店の中国人のおばさんが置いた皿には、爪のない親指が2本、動いていた。爪のない親指が動いている!

「ちょっと!!なんですかこの、つ、爪のない親指は!?」

すると厨房の奥の方から自分の背丈ほどある白いコック帽を被った中国の偽ドラえもんがこちらへ早歩き!ピタと止まるとあのダミ声で笑い出した!

「ブフフフフ、これは空腹(クーフー)と言って、空腹(くうふく)を呼び覚ます虫さ。噛まずに飲み込むとひとたび胃の中にある食べ物をバクバクと食べて胃の中を空っぽにするのさ。空腹(クーフー)自身は人間の胃液に弱くすぐに溶けて無くなるのさ。けして噛んではいけないよ。空腹(クーフー)はだ液にも弱いか

パンッ!

破裂音がしてコトンと床に落ちたものは手裏剣だった!どこからか手裏剣が飛んできて偽ドラを破裂させたというのか!?

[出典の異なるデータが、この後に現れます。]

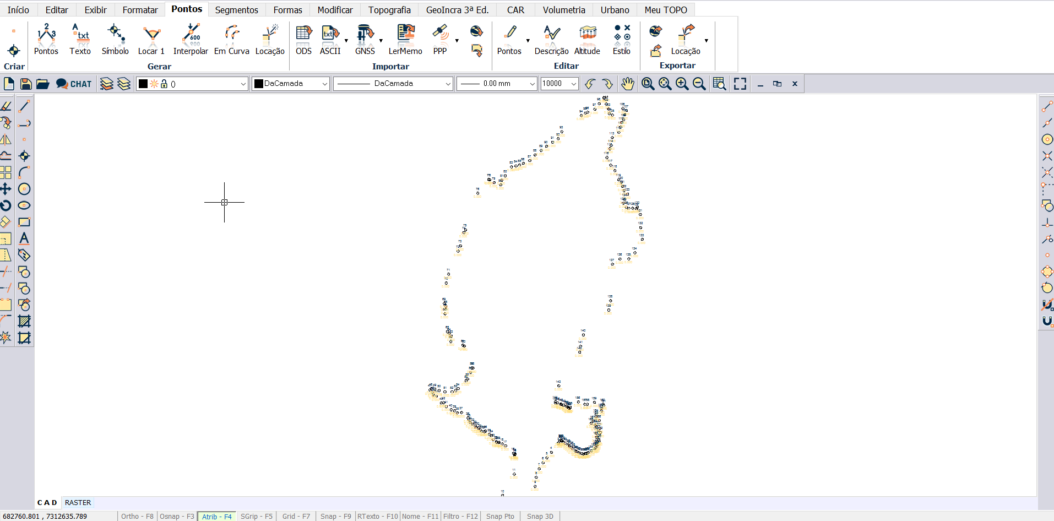This screenshot has height=521, width=1054.
Task: Export points with the Locação tool
Action: 684,39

「手裏剣!伏せて!先輩!伏せましょう!手裏剣が飛んできますよここ!手裏剣!先輩!ちょっと!なに食べてるんですか!ヴェ…」

「…すみません、さっき頼んだやつ全部もう1周お願いしていいですか?あ、オール!リトライ!オーケー?」

「先輩!」

「お前も食え」

先輩が爪のない親指をつまんでテーブルの下で身を縮めている僕の口に押し込もうとしてきた!

「ギャー!!痛った!!」

驚いた拍子に僕はテーブルに強く頭を打ちつけたが耐えながらフラフラめまいのままよろけながら店から飛び出してバイクに轢かれて1週間入院の末にあの日以来まったく連絡がつかなかった先輩にまさかと思い再びあの店を訪れ恐る恐る窓から覗いてみると先輩はまだテーブルいっぱいに中華を食っていた!あほがと言って日本に帰った!